Advance HE, the UK’s Higher Education Authority, defines Education for Sustainable development as “formal and informal learning opportunities which enable all students to develop the knowledge, skills, attitudes and values required to contribute to a sustainable future.” (Advance HE 2026, online). Similarly focussed on ESD, the Irish Higher Education Authority has created a an ESD spotlight series, where I was able to publish my pedagogy case study. (HEA 2025, online)
My ESD case study is grounded in on of our recently published original research papers “A longitudinal analysis of judgment approaches to sustainability paradoxes” (Power et al. 2024), which explores how industry executives make sense of sustainability dilemmas in tourism. Our study identifies three enduring paradoxes shaping contemporary practice:
- The Flying Dilemma (SDG13): Can tourism ever truly be sustainable if flying remains central to global mobility?

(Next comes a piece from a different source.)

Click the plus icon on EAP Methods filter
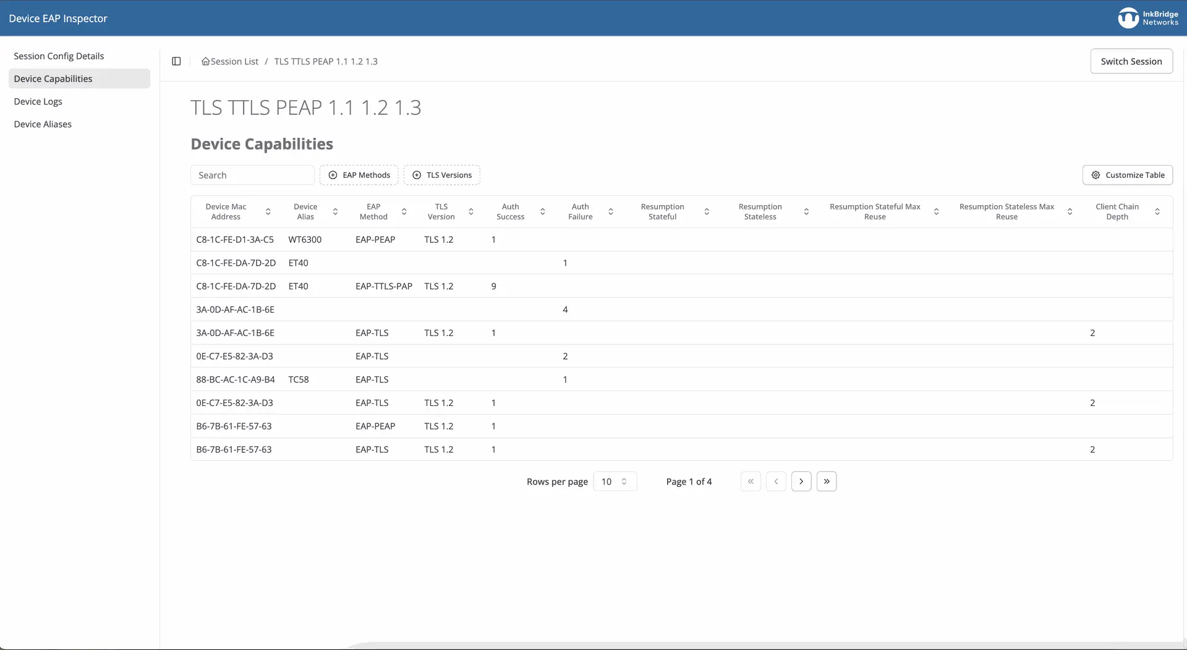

- The Experience Dilemma (SDG12): Does the push for exceptional customer experiences undermine sustainability goals?
- The Growth Dilemma (SDG8): If endless growth is unsustainable, how do we fairly enable people’s right to travel?
Rather than simply reading about these tensions, students experience them through an immersive, research-informed classroom activity that bridges theory, practice, and personal reflection.

From Research to Classroom: A Three‑Week Learning Journey
The initiative positions students as active partners in knowledge creation. After reading the original research article, students receive a short presentation from the lead author (myself), followed by anonymised excerpts from the research interviews. These data form the basis for a three‑week cycle of group discussions and position‑statement development.
Across three themed sessions: Sustainable Hospitality Business, Hospitality and Net‑Zero, and Hospitality and Post‑Growth, students debate each paradox, craft concise three‑minute statements, and deliver them to their peers. This iterative activity builds confidence, critical insight, and collaborative competencies in a low‑stakes, supportive environment.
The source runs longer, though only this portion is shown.